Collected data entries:
━━━━
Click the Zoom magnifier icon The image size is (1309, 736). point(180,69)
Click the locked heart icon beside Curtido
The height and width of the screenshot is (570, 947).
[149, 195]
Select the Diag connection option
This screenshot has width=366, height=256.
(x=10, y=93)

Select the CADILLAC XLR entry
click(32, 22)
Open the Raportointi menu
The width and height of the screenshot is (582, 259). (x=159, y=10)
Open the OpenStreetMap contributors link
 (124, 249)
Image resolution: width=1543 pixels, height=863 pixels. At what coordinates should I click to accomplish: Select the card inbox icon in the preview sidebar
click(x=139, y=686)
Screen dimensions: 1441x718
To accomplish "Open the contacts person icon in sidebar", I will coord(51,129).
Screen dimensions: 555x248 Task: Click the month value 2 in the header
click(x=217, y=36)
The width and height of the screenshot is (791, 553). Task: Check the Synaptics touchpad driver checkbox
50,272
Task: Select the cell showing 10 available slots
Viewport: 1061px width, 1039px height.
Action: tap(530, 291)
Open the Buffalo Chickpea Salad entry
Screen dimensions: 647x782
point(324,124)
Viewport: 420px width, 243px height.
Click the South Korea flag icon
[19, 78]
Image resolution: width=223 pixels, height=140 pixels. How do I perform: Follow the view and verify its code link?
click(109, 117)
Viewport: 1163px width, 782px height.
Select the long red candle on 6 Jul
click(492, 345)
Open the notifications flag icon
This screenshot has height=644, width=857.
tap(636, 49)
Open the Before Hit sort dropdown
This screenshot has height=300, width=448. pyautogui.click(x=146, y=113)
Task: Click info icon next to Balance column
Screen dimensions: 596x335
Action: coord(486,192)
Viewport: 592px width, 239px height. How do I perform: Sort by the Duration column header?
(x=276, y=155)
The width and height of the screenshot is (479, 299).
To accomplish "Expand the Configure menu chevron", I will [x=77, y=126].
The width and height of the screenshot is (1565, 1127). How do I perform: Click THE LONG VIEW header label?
━━━━
## Problem to work on
When you reach the end of the data, retype all of it exactly.

## Exercise solution
Click the Zoom magnifier icon The image size is (1309, 736). point(180,69)
Click the locked heart icon beside Curtido
The height and width of the screenshot is (570, 947).
[149, 195]
Select the Diag connection option
This screenshot has width=366, height=256.
(x=10, y=93)

Select the CADILLAC XLR entry
click(32, 22)
Open the Raportointi menu
The width and height of the screenshot is (582, 259). (x=159, y=10)
Open the OpenStreetMap contributors link
 (124, 249)
Image resolution: width=1543 pixels, height=863 pixels. At what coordinates should I click to accomplish: Select the card inbox icon in the preview sidebar
click(x=139, y=686)
Screen dimensions: 1441x718
To accomplish "Open the contacts person icon in sidebar", I will coord(51,129).
Screen dimensions: 555x248 Task: Click the month value 2 in the header
click(x=217, y=36)
The width and height of the screenshot is (791, 553). Task: Check the Synaptics touchpad driver checkbox
50,272
Task: Select the cell showing 10 available slots
Viewport: 1061px width, 1039px height.
Action: tap(530, 291)
Open the Buffalo Chickpea Salad entry
Screen dimensions: 647x782
point(324,124)
Viewport: 420px width, 243px height.
Click the South Korea flag icon
[19, 78]
Image resolution: width=223 pixels, height=140 pixels. How do I perform: Follow the view and verify its code link?
click(109, 117)
Viewport: 1163px width, 782px height.
Select the long red candle on 6 Jul
click(492, 345)
Open the notifications flag icon
This screenshot has height=644, width=857.
tap(636, 49)
Open the Before Hit sort dropdown
This screenshot has height=300, width=448. pyautogui.click(x=146, y=113)
Task: Click info icon next to Balance column
Screen dimensions: 596x335
Action: coord(486,192)
Viewport: 592px width, 239px height. How do I perform: Sort by the Duration column header?
(x=276, y=155)
The width and height of the screenshot is (479, 299).
To accomplish "Expand the Configure menu chevron", I will [x=77, y=126].
The width and height of the screenshot is (1565, 1127). How do I perform: Click THE LONG VIEW header label?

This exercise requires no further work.